Print word for word the section of the passage on robotic embodiment that starts with "To attempt this" and ends after "or his legs.".

-------- Document excerpt --------

”The ultimate goal is to create a surrogate, like in Avatar, although that’s a long way off yet,” says Abderrahmane Kheddar, director of the joint robotics laboratory at the National Institute of Advanced Industrial Science and Technology in Tsukuba, Japan.
Teleoperated robots, those that can be remotely controlled by a human, have been around for decades. Kheddar and his colleagues are going a step further. “True embodiment goes far beyond classical telepresence, by making you feel that the thing you are embodying is part of you,” says Kheddar. “This is the feeling we want to reach.”
To attempt this feat, researchers with the international Virtual Embodiment and Robotic Re-embodiment project used fMRI to scan the brain of university student Tirosh Shapira as he imagined moving different parts of his body. He attempted to direct a virtual avatar by thinking of moving his left or right hand or his legs.

-------- Dataset entries --------

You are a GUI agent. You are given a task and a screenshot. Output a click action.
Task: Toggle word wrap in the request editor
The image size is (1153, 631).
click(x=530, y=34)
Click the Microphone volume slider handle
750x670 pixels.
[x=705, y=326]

--------

- [Response box]
To attempt this feat, researchers with the international Virtual Embodiment and Robotic Re-embodiment project used fMRI to scan the brain of university student Tirosh Shapira as he imagined moving different parts of his body. He attempted to direct a virtual avatar by thinking of moving his left or right hand or his legs.